Their money idles in a complicated supply chain that merely begins with Ticketmaster. From there, the money travels to venues, concert promotors, management firms and eventually, performers.
Rick Eberle, former owner of the Crazy Donkey club and current CEO of the Rick Eberle Agency, has experience in many sectors of the music industry, including Goliaths like Live Nation. He suggests that refunds can only be determined by the venues due to rescheduling and accounting. Popular venues with a larger revenue stream “may be able to very easily backtrack and give those refunds. [For] other ones, it may be difficult to do that, especially for the Mom and Pops.”
We did make some deposits on shows which were not recoverable. We hope to try to put some of those deposits towards our next bookings with these shows. So, it’s surely a significant loss for the center.Alan Inkles, director of SBU Staller Center for the Arts
If independent venues had to refund all their customers – especially before a presumably light summer season – they may have to close shop. “I don’t have any money to give them really, except when we go on sale and I sell new tickets,” said Michael “Eppy” Epstein. He owns My Father’s Place, a small independent club of legend during the ’70s and ’80s that reopened in Roslyn, NY, thirty minutes outside of New York City, in 2018.

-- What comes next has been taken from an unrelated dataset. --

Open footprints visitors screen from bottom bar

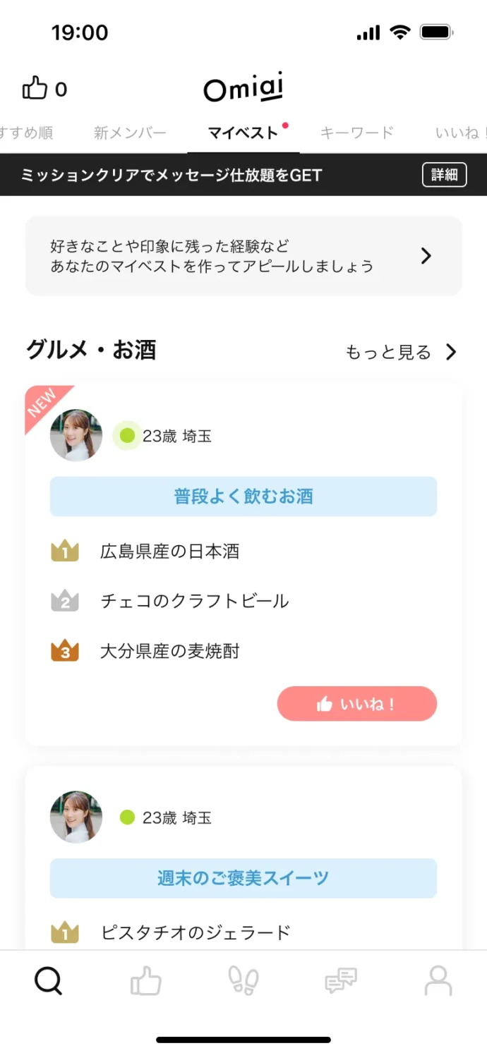tap(244, 980)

Epstein controls a one-man customer service department from his home office and cajoles his customers to stand by My Father’s Place while he rebooks three months of shows. He cajoles his customers and says he has retained 97% of his ticket sales. “If on the rescheduled dates you can’t make it cause you got to go to a bar mitzvah, or your grandchild’s birthday party, or your grandmother’s wake, then we’ll give you your money back,” he said. “But I’m not going to do that without coercing you or pleading with you to look at what else is on the website that you might want to see.”
A handful of venues, including Stony Brook University’s Staller Center for the Arts, a nonprofit 60 miles east of Manhattan, cancelled the remainder of their spring shows and automatically refunded ticket holders. Alan Inkles, the Director of the Staller Center, described the decision as “the cleanest way to go,” but acknowledges that it was imperfect, and is not practical for every venue. He endured what he considers “tough negotiations” with various artists and bookers.
“We did make some deposits on shows which were not recoverable” Inkles said. “We hope to try to put some of those deposits towards our next bookings with these shows. So, it’s surely a significant loss for the center.”
Eberle believes the biggest factor jumbling refund disputes is that “there’s no industry standard that someone has to uphold.” The scramble for revenue and refunds may draw the live music industry into a precarious future. “I don’t know if it’ll ever recover,” Eberle said.